Millions of people take statins to lower their cholesterol and reduce the risk of cardiovascular disease. But taking statins does slightly up the risk of Type 2 diabetes. Figuring out whether that means "No statins for you" isn't always easy, despite a proliferation of guidelines intended to help.
Here's in interesting wrinkle: If you've got a hereditary form of high cholesterol you're much less likely to get Type 2 diabetes, according to a study published Tuesday in JAMA, the journal of the American Medical Association.
That's good news for those people, who often have high levels of LDL cholesterol starting in childhood and face a high risk of heart disease and stroke. And it offers intriguing hints as to a possible link between cholesterol receptors in the body and Type 2 diabetes.
To find that out, researchers in the Netherlands delved into an amazing database that has tracked people for familial hypercholesterolemia since 1994. The large number of people tested — 63,320 — made it possible to not only identify people with genetic mutations that caused the high cholesterol, but to show how it runs in families.

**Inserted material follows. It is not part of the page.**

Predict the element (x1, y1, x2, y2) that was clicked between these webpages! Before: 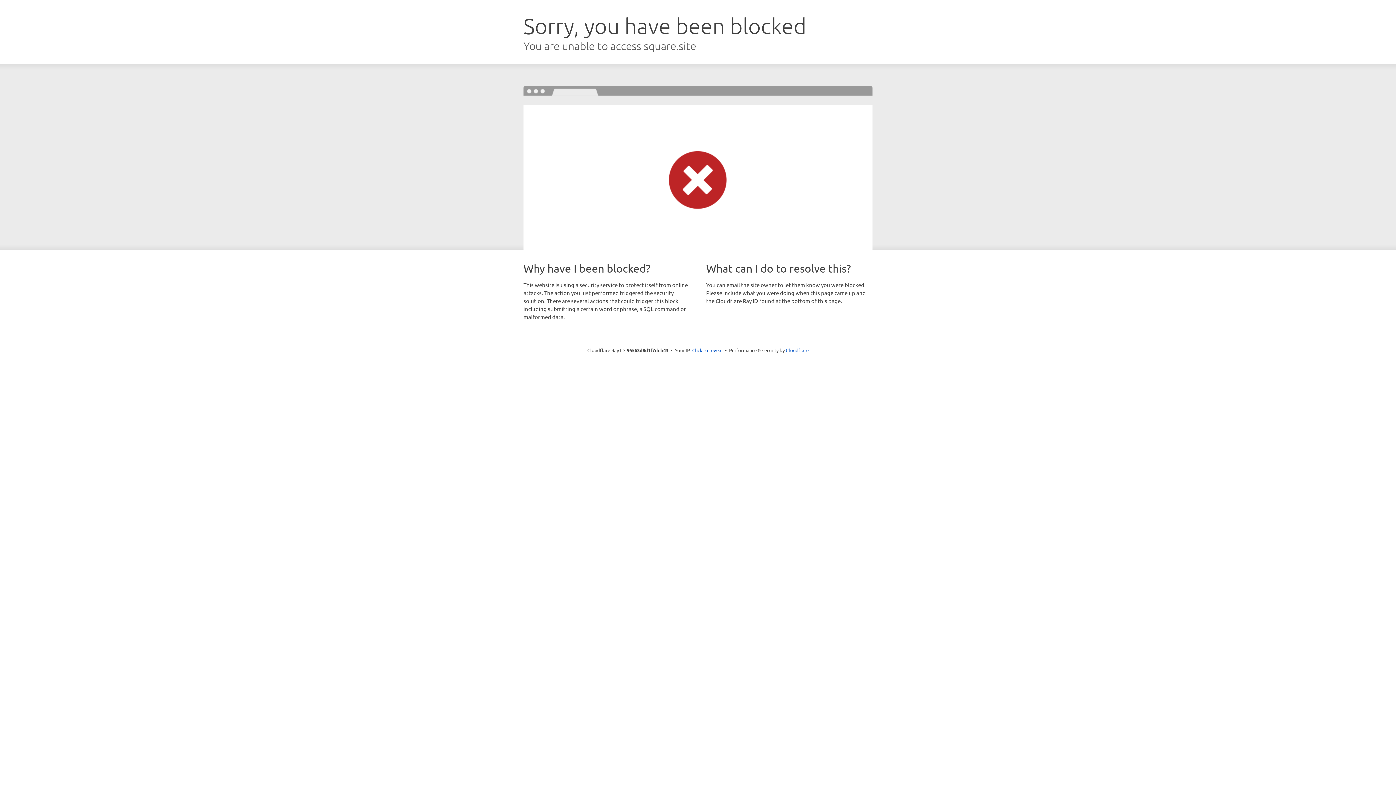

The people with familial hypercholesterolemia had a 51 percent lower risk of Type 2 diabetes than their relatives without the disorder. But the diabetes risk for both groups was low: 1.75 percent versus 2.93 percent. It varied based on the particular genetic mutation involved. That difference makes for a nifty demonstration on how genes affect risk, and confirms a link that doctors who treat patients with the disorder have long observed.
And it also may explain why taking statins boosts the risk of Type 2 diabetes in some people.

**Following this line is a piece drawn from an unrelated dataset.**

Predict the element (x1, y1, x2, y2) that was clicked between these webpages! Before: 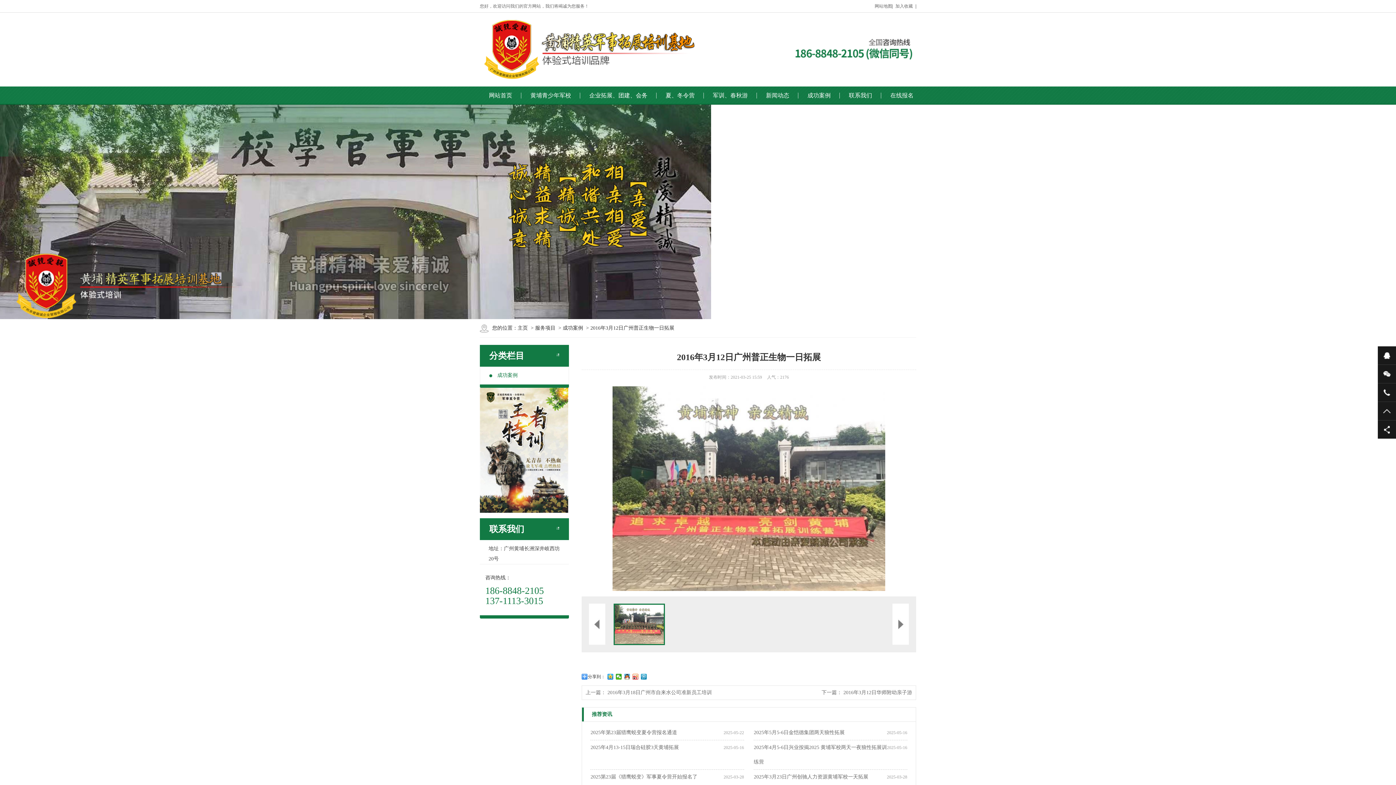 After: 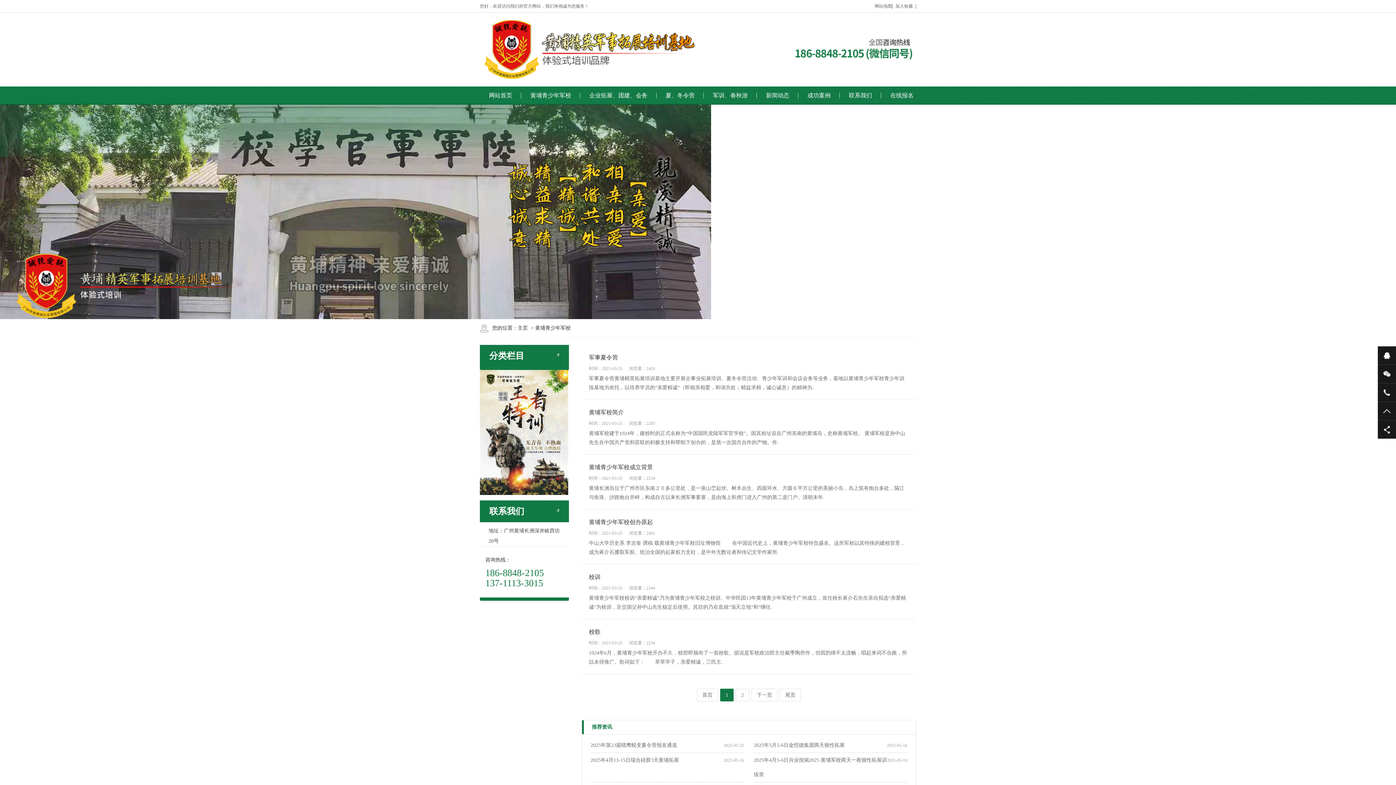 Action: bbox: (530, 86, 571, 104) label: 黄埔青少年军校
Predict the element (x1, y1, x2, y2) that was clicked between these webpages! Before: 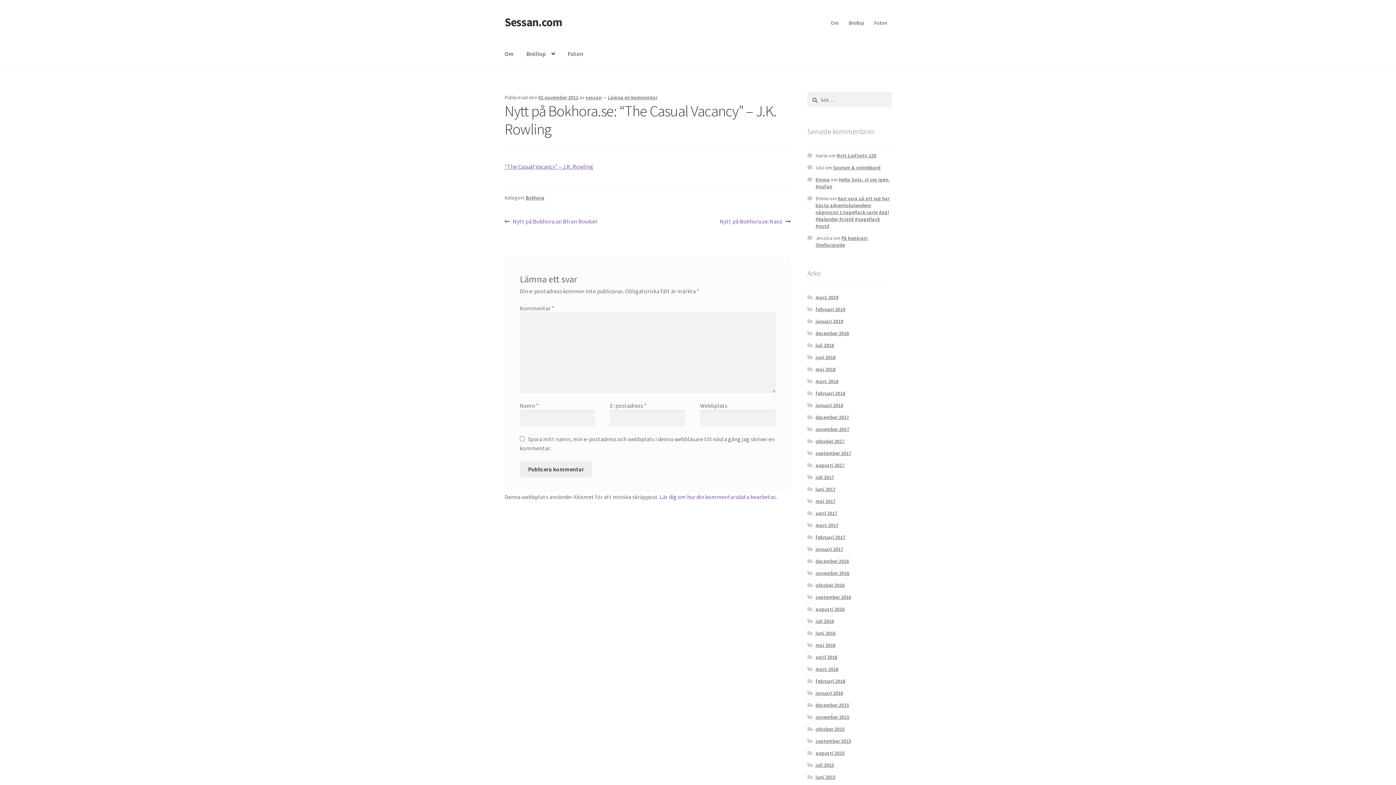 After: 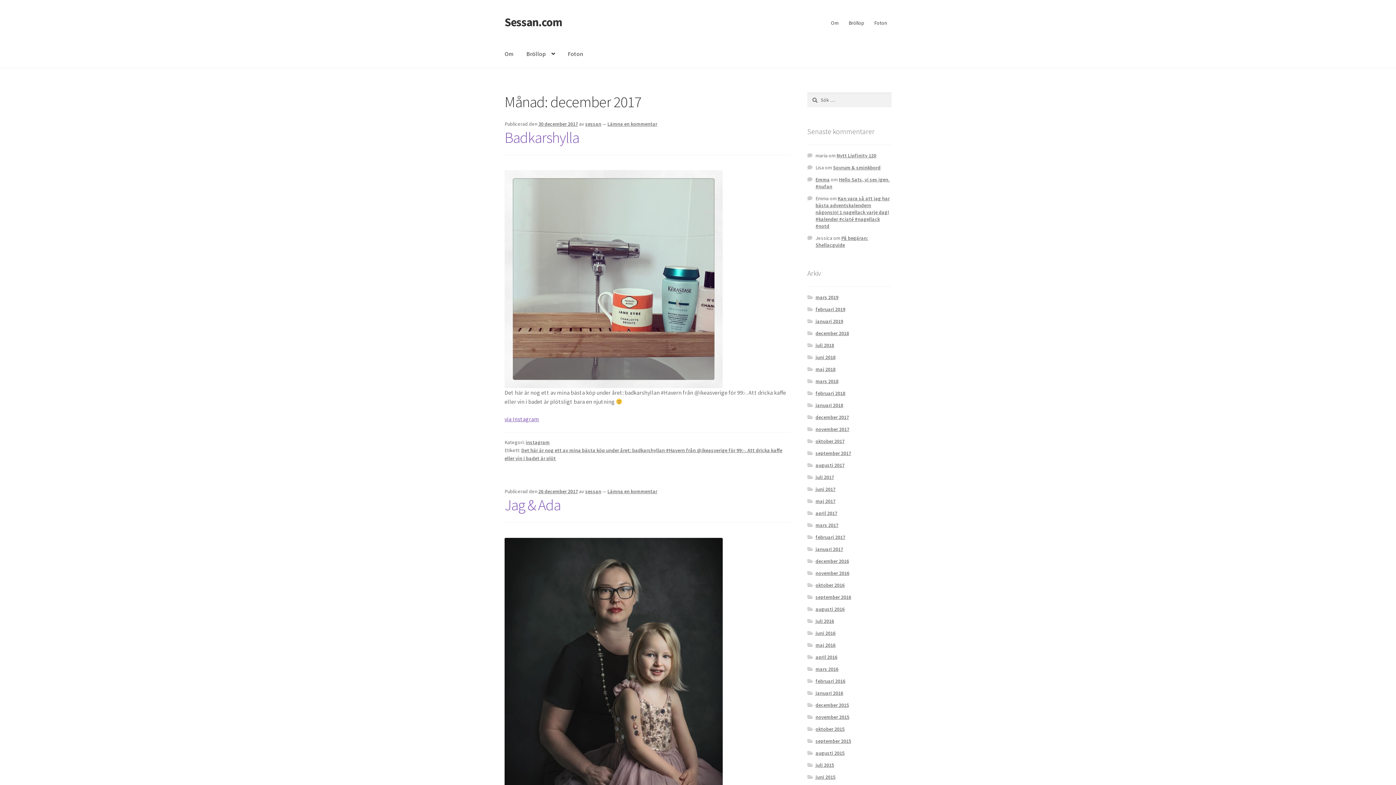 Action: bbox: (815, 414, 849, 420) label: december 2017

One theory on how statins work is that they encourage cells to hoover up the bad LDL cholesterol by turning on LDL receptors. That's good for lowering cholesterol levels in the blood, but the study authors said it may also end up damaging the pancreas, which has lots of LDL receptors and controls blood sugar.

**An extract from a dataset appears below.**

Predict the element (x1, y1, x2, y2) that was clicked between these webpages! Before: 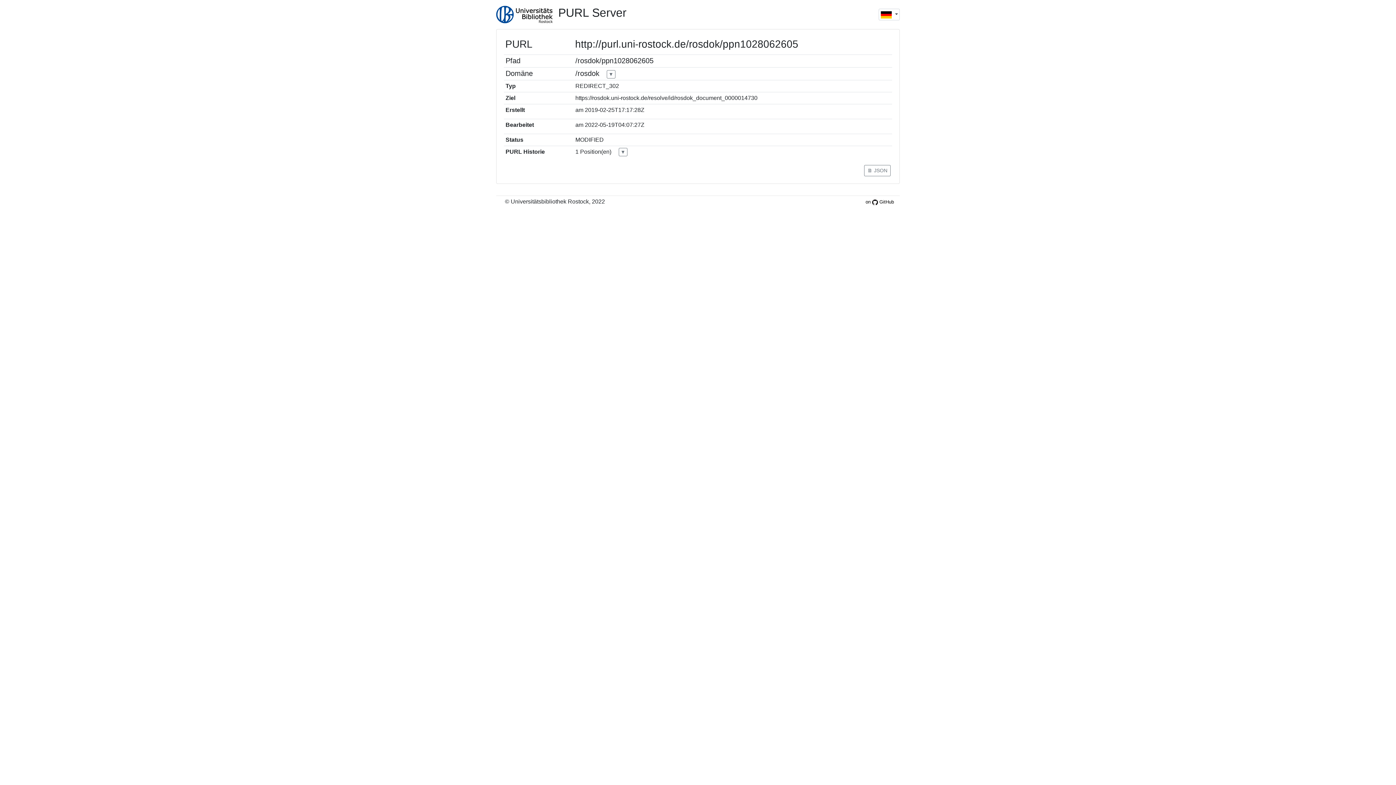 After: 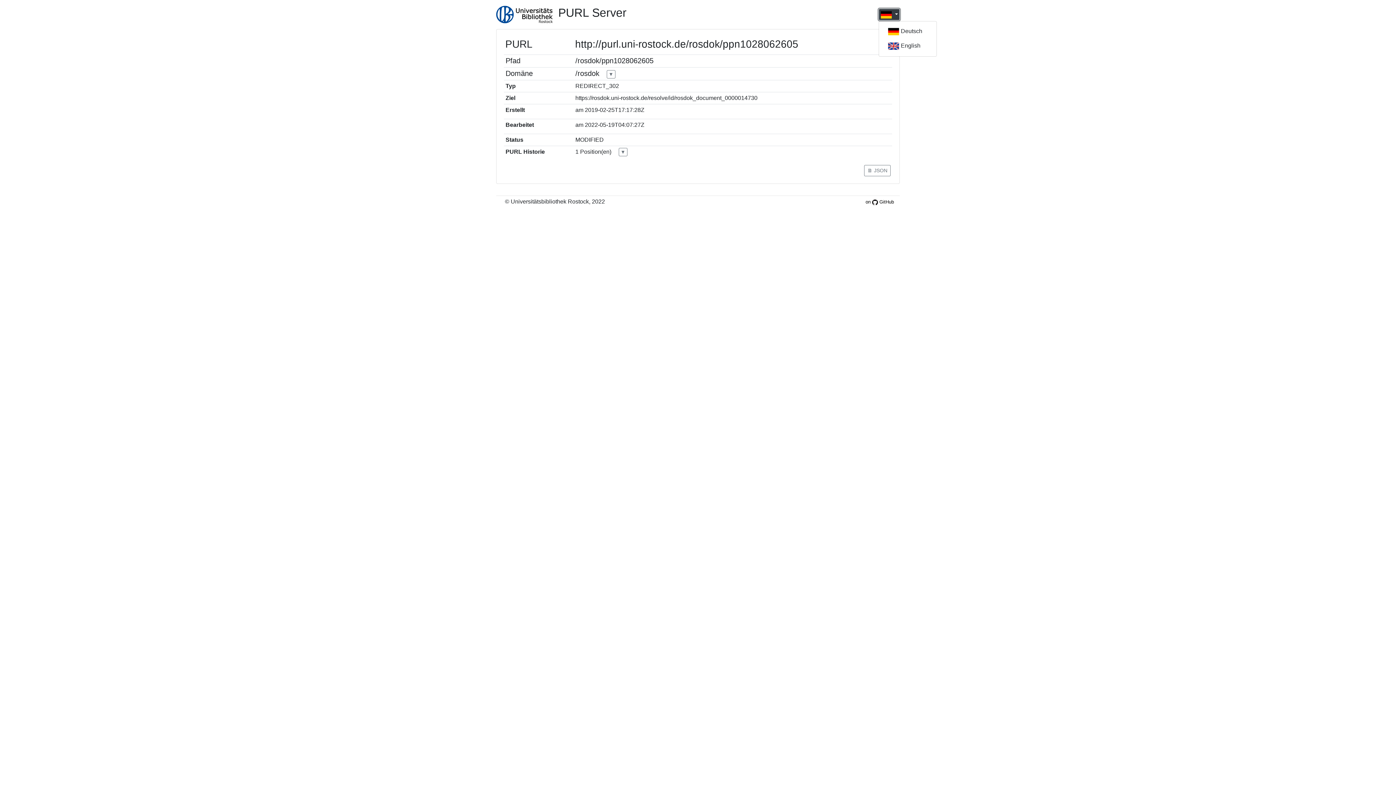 Action: bbox: (878, 8, 900, 20) label:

"They're speculating that this LDL receptor may be important in some way in determining the risk of diabetes in a statin," says David Preiss, a metabolic physician at the Glasgow Cardiovascular Research Center at the University of Glasgow who wrote an editorial accompanying the JAMA study. "The data they show is quite strongly supportive of that."
"Of course this is very intriguing," says Kees Hovingh, a vascular medicine specialist at the Academic Medical Centre in Amsterdam and a co-author of the study. He and his colleagues are already looking at the cellular level to see how LDL receptors and cholesterol could affect other organs, including the liver and adrenal glands. The research might someday lead to better treatments for diabetes, he says.
The vast majority of people with high cholesterol don't have familial hypercholesterolemia or a genetic mutation that protects them from diabetes. But Hovingh and Preiss both say that doesn't mean people should fear statins. Taking high-dose statins raises the risk of diabetes by 0.3 per every 100 people.
"People who get diabetes in those large clinical trials are the ones who are actually already on the doorstep of diabetes," Hovingh tells Shots. "They're already overweight, obese, have a little bit of hypertension; they're already in the metabolic state." The increased in cholesterol uptake caused by statins might be enough to push them over the edge, he speculates.
"For people who are at borderline risk of getting diabetes, some would say that these are the people who should be cautious about statin therapy," says Preiss, a researcher who also treats patients with high cholesterol. "I don't share that view myself. People at high risk of diabetes are also likely to be at high risk of cardiovascular disease. If I were in that situation I would take statin treatment and just be sure to be screened for diabetes as well."